Querida Violeta, como tens passado? Por aqui os dias continuam os mesmos, a aldeia continua a mesma, tal como a deixaste. As pessoas parecem nem ter reparado na tua ausência. A vida delas é monótona comparado ao que a tua é agora. Continuam a reunir-se no largo da igreja para a missa das sete. E o sino toca. Toca como se nunca cá estivesses estado, com a simples função de nos lembrar que estamos a ficar cada vez mais velhos, a cada hora que passa.
Esta manhã choveu. Pergunto-me sobre o estado do tempo por aí... Choveu como no dia em que te foste embora. Com a excepção que não nevou. Porque já não está tempo para isso. Lembro-me perfeitamente do que tinhas vestido naquele dia. Estavas com um vestido branco - tal como a neve que não parava de cair - e usavas também as tuas botas vermelhas - aquelas velhas que encontrámos um dia no lixo da D. Amélia e que um dia mais tarde, ela te culpou por roubo, dizendo que foste a casa dela e lhe partiste o vidro da sala para as tirares do armário. Mal sabia ela que tinha sido o nosso amigo Pedro, ao tentar entrar no quarto da filha da D. Amélia. Nessa altura eles estavam a namorar às escondidas. Éramos as únicas que sabiam disso, não sei se te lembras...
No dia em que partiste, gastámos seis rolos fotográficos. Tu ficaste com três e eu com os outros três. Ainda os tenho, na minha gaveta das memórias. Acho que foi a maneira mais justa de os dividir. Apesar de tu teres ficado com os melhores.
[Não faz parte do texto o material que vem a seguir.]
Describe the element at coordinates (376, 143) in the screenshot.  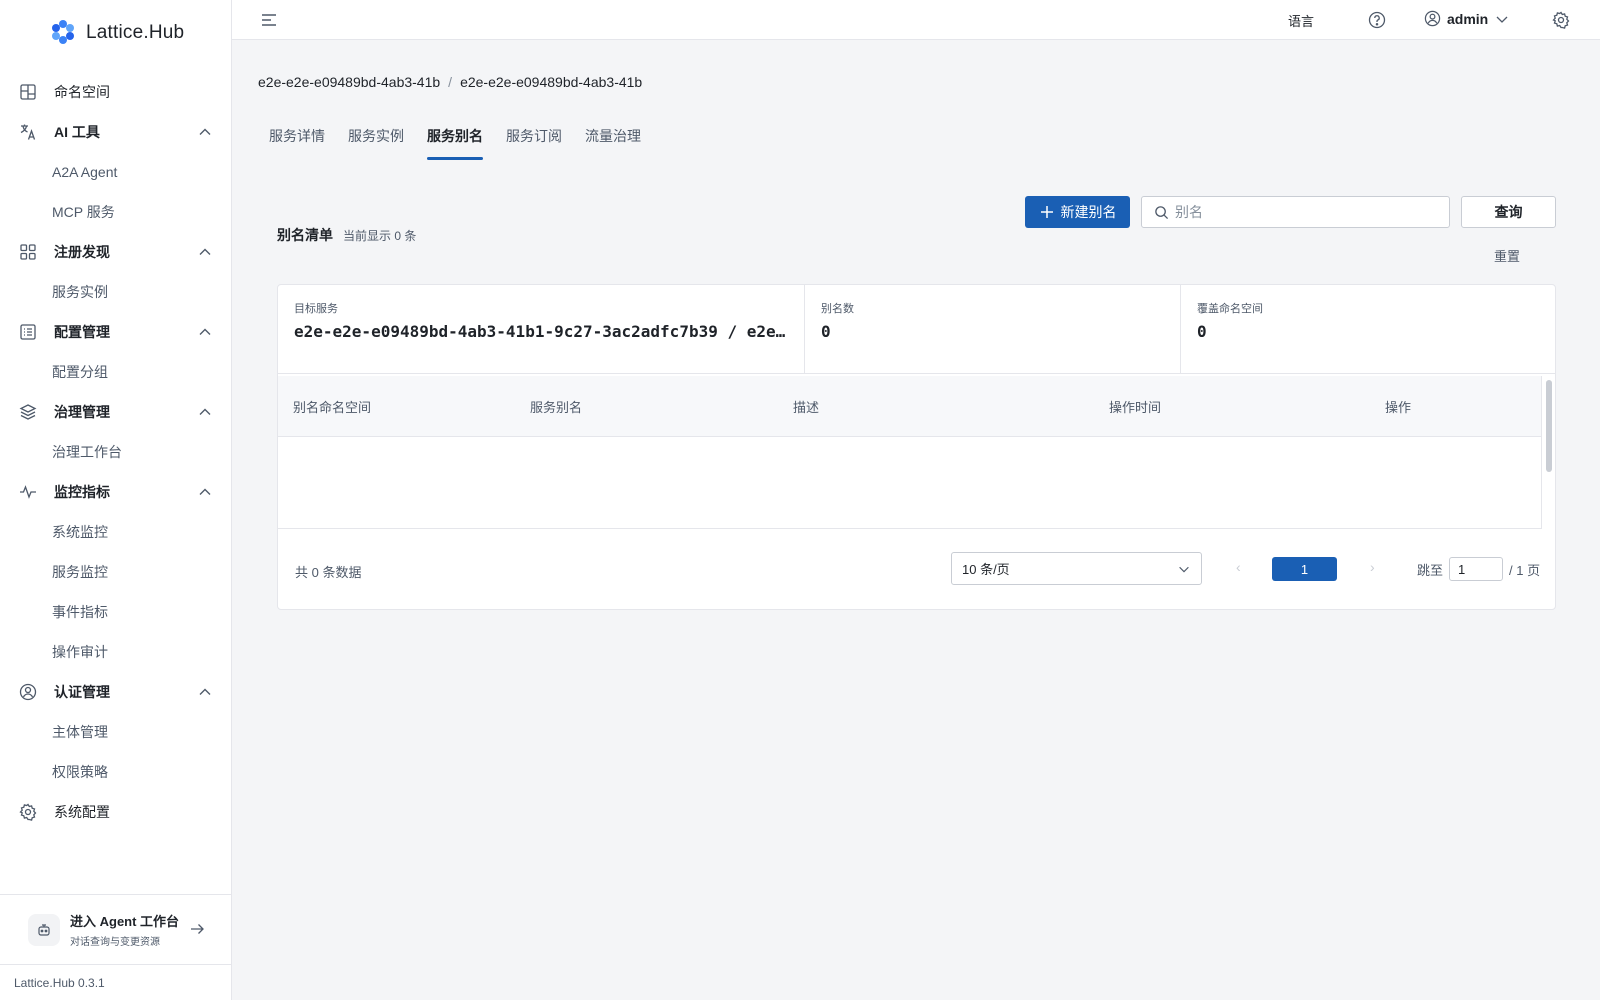
I see `tab-service-instances: 服务实例` at that location. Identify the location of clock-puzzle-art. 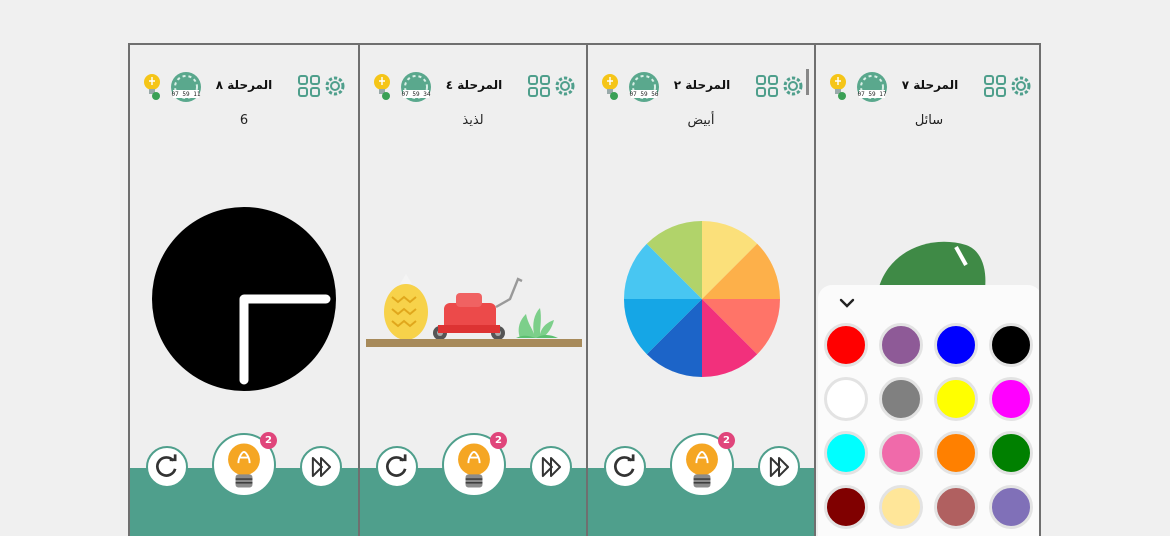
(244, 300).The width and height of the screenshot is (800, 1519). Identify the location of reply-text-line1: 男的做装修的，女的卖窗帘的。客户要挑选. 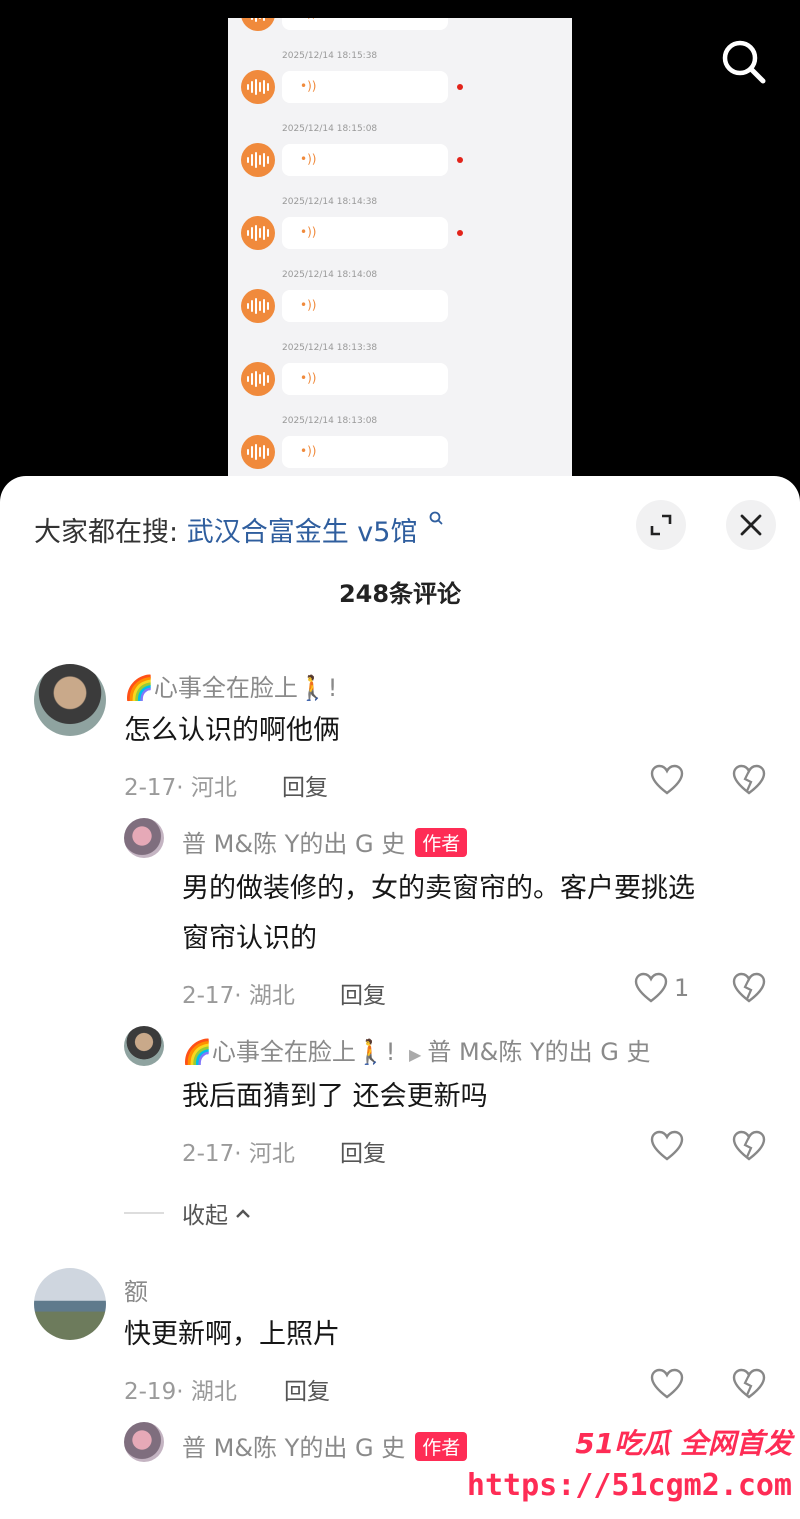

Gostava de ter dito muita coisa, antes de teres tomado a decisão que tomaste. Não sei se foi melhor assim, mas deixaste-me sozinha. Não me chames de egoísta ou presunçosa, mas tu, como minha melhor amiga que eras - e ainda és -, podias não ter feito o que fizeste. Vejo a tua mãe, muito raramente, mas quando a vejo, está sempre de preto. Tal como a vi no teu funeral. Não sei se sabes, mas guardei o teu revólver na minha gaveta, em cima das nossas fotografias. Ponderei uma estadia eterna contigo, onde quer que estejas. Vou-me guardar para depois da missa. A das sete. Guarda-me um lugar por aí. Até já.